Sikap Rasulullah saw itu jelas menunjukkan kebolehan poligami, sekaligus kesalahan kesimpulan kalangan anti-poligami. Sebab, orang paling otoritatif dan dijamin tidak salah dalam menjelaskan makna al-Quran Rasulullah saw (lihat QS al-Nahl: 44).
Jika kesimpulan kalangan anti-poligami telah terbukti salah karena bertentangan dengan penjelasan Rasulullah saw, bagaimana mendudukan dua ayat di atas. Harus dipahami bahwa surat al-Nisa ayat 3 itu tidak memberikan syarat adil dalam poligami. Hal ini tergambar dalam ungkapan ayat: Nikahilah wanita-wanita (lain) yang kalian senangi dua-dua, tiga-tiga, atau empat-empat. Ayat ini mengandung pengertian mengenai kebolehan berpoligami secara mutlak. Kalimat tersebut telah selesai (sebagai sebuah kalimat sempurna). Kalimat itu kemudian dilanjutkan dengan kalimat berikutnya: Kemudian jika kalian khawatir…..Kalimat ini bukan syarat, karena tidak bergabung dengan—atau merupakan bagian dari—kalimat sebelumnya, tetapi sekadar kalam mustanif (kalimat lanjutan).

══════════

◆ TUGAS ANDA
Terjemahkan ke dalam bahasa Inggris kalimat dari teks tentang poligami di atas ini: "Ayat ini mengandung pengertian mengenai kebolehan berpoligami secara mutlak."

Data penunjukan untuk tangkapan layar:

══════════

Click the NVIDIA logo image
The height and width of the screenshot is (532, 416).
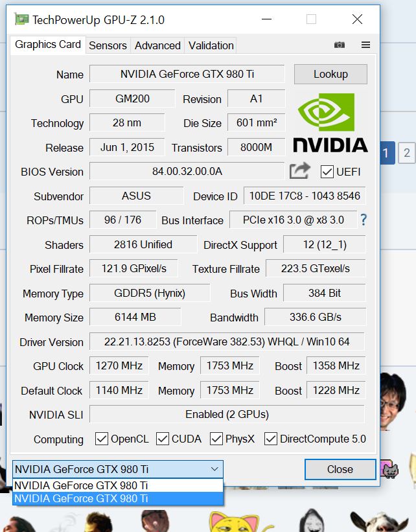pos(330,121)
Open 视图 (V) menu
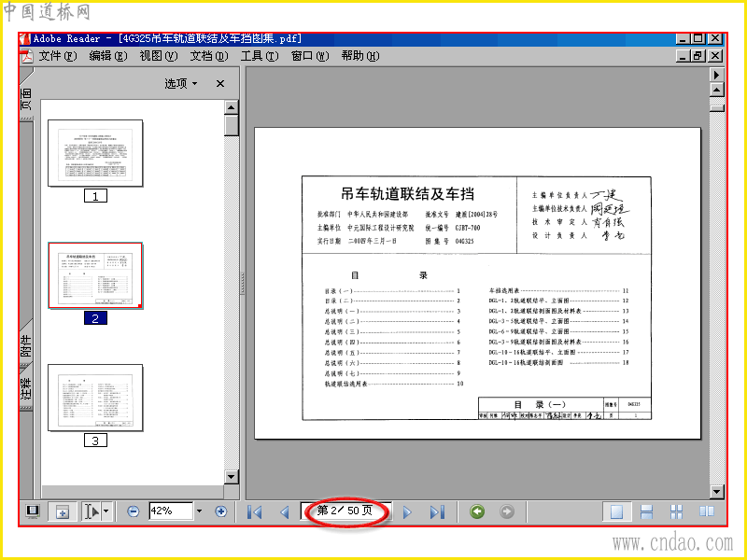This screenshot has height=560, width=747. point(158,56)
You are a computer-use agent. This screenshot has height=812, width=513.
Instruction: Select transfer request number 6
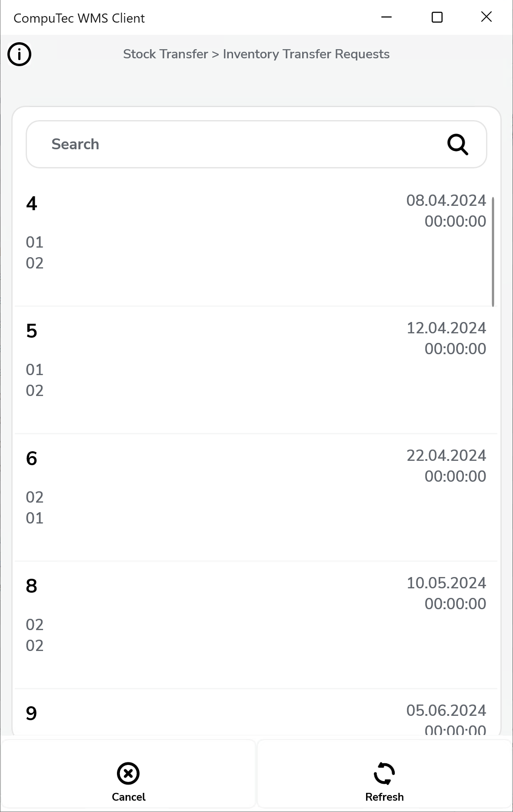pyautogui.click(x=32, y=459)
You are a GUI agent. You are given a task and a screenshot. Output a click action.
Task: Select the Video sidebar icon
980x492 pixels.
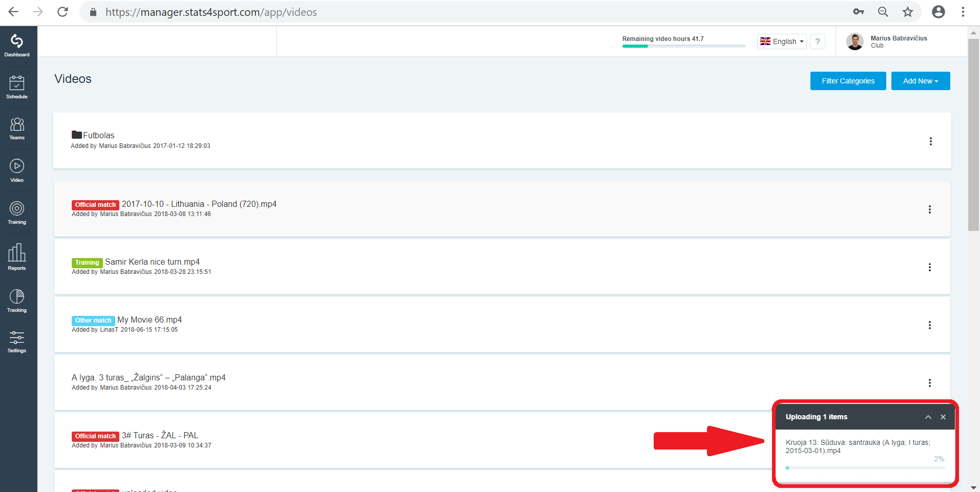[17, 166]
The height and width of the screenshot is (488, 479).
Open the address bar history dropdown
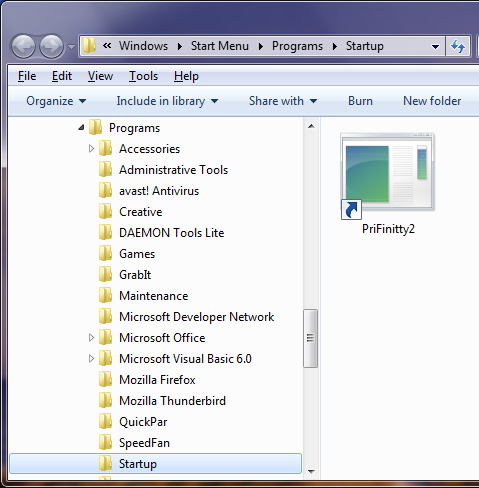click(435, 46)
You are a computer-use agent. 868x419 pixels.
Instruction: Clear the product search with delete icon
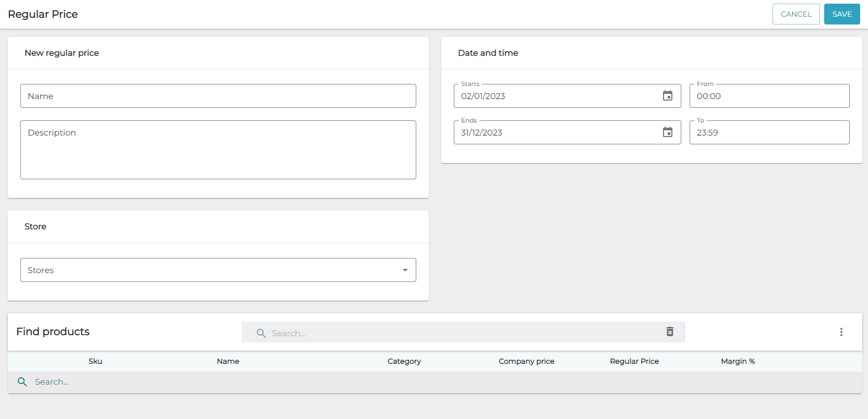point(670,332)
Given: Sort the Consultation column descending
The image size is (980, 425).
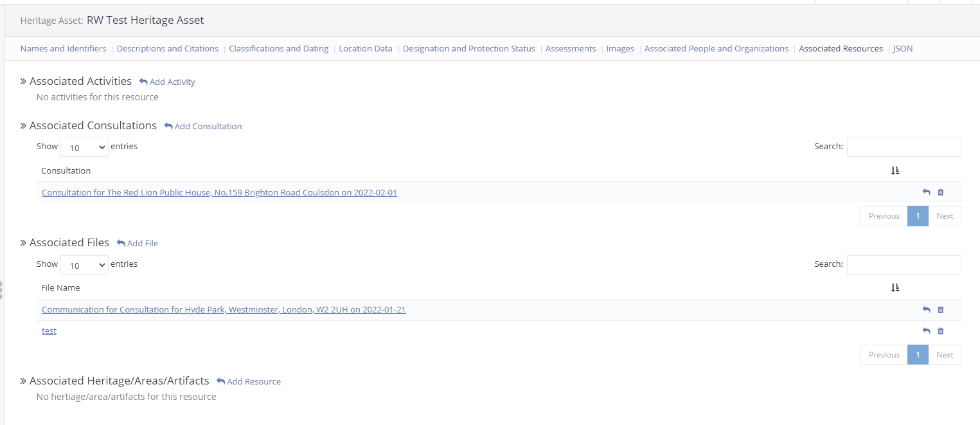Looking at the screenshot, I should click(895, 170).
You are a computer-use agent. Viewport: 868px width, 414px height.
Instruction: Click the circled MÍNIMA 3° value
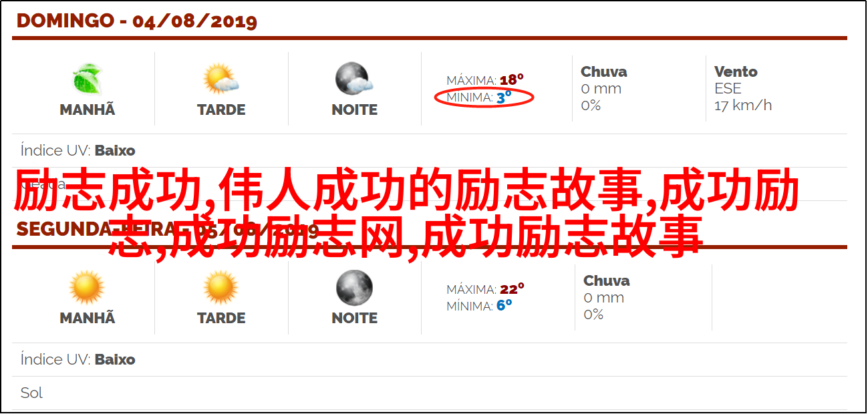tap(484, 97)
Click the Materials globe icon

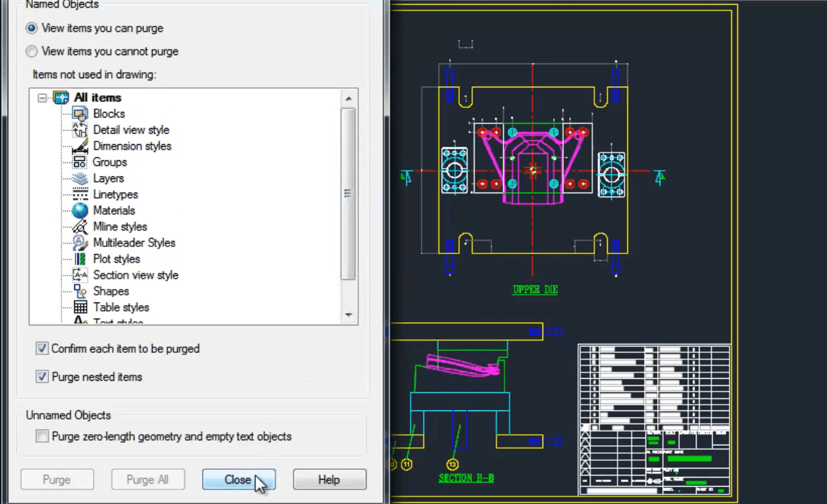click(x=80, y=210)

══════════

◆ SOAL TERJAWAB
This verse conveys the meaning that polygamy is permitted unconditionally.